Pouco depois, em declarações à RTP3, Pedro Nuno Santos confirmou a resposta da TAP: “O que estava em causa era a saída do responsável comercial de carga em Espanha. Saiu voluntariamente e a prática normal é que seja substituído por alguém que conheça o mercado em concreto. É uma prática de gestão normal. Não há um processo de recrutamento aberto, o que há é a necessidade de substituir alguém que vai sair voluntariamente”, disse. E foi claro: “Não tinha [conhecimento], nem tenho de ter. Ao contrário do que muitos dizem, não estou a gerir a empresa”. “Represento o acionista e o Estado enquanto soberano que está a fazer o auxílio à TAP. Não sou gestor da empresa”, acrescentou o governante.
Reações As reações não se fizeram tardar. No Twitter, Inês João Rodrigues escreveu: “Não, isto não é aceitável. Não, o diretor de recursos humanos da TAP, não pode andar a dizer à boca cheia, que está em Espanha a recrutar. Não quando a empresa está prestes a enfrentar um processo de despedimentos coletivo”. Reação partilhada por Ana Gomes que acrescenta que este caso dá direito a “despedimento por justa causa”.

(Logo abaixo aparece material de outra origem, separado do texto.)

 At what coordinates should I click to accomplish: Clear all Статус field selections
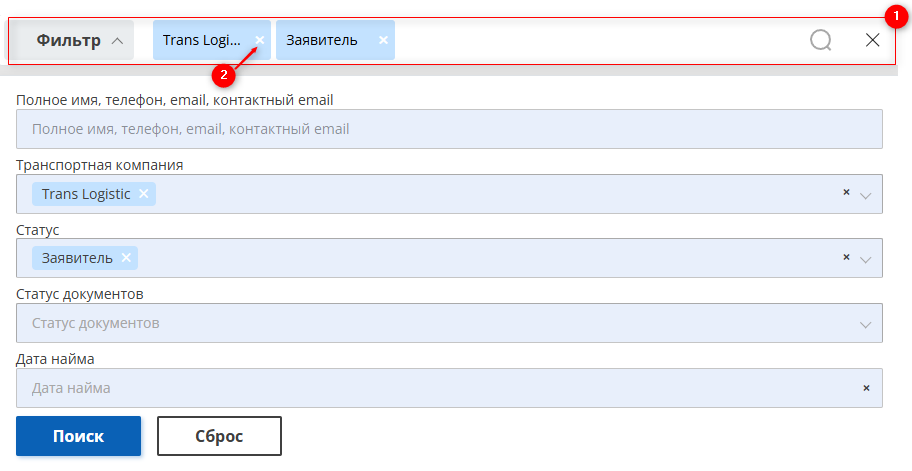(846, 257)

Já o Bloco de Esquerda fez questão de questionar o Governo sobre esta situação. “Como explica o Governo, o principal acionista da TAP, que contrate em Madrid no mesmo momento em que despede em Lisboa? Para este grupo parlamentar esta decisão é inaceitável e exigimos o esclarecimento cabal da situação. Assim, exigimos que o Governo venha esclarecer se o despedimento de efetivos está a ser compensado com a contratação de trabalhadores a prazo, com menos salário, direitos e condições de trabalho. Se o Governo está a aproveitar este momento de crise para limpar a empresa para depois logo de seguida vendê-la”, lê-se no documento enviado pelo BE.